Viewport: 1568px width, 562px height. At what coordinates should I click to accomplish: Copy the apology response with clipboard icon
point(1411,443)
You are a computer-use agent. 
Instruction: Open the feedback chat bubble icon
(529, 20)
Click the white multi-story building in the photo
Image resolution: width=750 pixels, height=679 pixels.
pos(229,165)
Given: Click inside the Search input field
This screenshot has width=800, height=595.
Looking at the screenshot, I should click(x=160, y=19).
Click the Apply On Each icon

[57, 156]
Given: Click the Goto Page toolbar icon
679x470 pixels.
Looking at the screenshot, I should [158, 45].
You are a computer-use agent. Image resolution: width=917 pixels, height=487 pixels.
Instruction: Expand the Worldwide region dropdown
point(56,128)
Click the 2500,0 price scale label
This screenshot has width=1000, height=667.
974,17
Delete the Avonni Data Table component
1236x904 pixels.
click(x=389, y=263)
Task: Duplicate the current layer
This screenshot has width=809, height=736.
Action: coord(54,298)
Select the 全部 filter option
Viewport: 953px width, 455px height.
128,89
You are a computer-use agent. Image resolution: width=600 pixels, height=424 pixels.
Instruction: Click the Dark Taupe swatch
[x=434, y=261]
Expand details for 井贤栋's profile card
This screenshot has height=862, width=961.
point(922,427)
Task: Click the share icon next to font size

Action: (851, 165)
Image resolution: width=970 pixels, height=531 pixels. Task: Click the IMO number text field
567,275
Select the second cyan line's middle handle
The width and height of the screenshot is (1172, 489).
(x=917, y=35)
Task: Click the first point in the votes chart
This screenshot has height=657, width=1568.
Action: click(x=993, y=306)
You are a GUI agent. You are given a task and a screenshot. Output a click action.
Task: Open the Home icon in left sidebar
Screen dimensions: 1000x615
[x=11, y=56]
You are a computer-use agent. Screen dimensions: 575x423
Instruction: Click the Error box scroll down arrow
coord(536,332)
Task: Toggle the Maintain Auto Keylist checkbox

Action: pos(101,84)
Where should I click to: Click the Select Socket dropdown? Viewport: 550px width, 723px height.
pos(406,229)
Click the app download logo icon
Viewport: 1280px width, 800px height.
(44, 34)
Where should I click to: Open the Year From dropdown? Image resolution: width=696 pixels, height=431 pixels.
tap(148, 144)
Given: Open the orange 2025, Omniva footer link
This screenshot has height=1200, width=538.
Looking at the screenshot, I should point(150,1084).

### The task
In the listing, find every line with the word "computer" and return it.

### Exercise response
You are a computer-use agent. 
You are a computer-use agent. Image resolution: width=917 pixels, height=487 pixels.
You are a computer-use agent. Image resolution: width=600 pixels, height=424 pixels.
You are a computer-use agent. Screen dimensions: 575x423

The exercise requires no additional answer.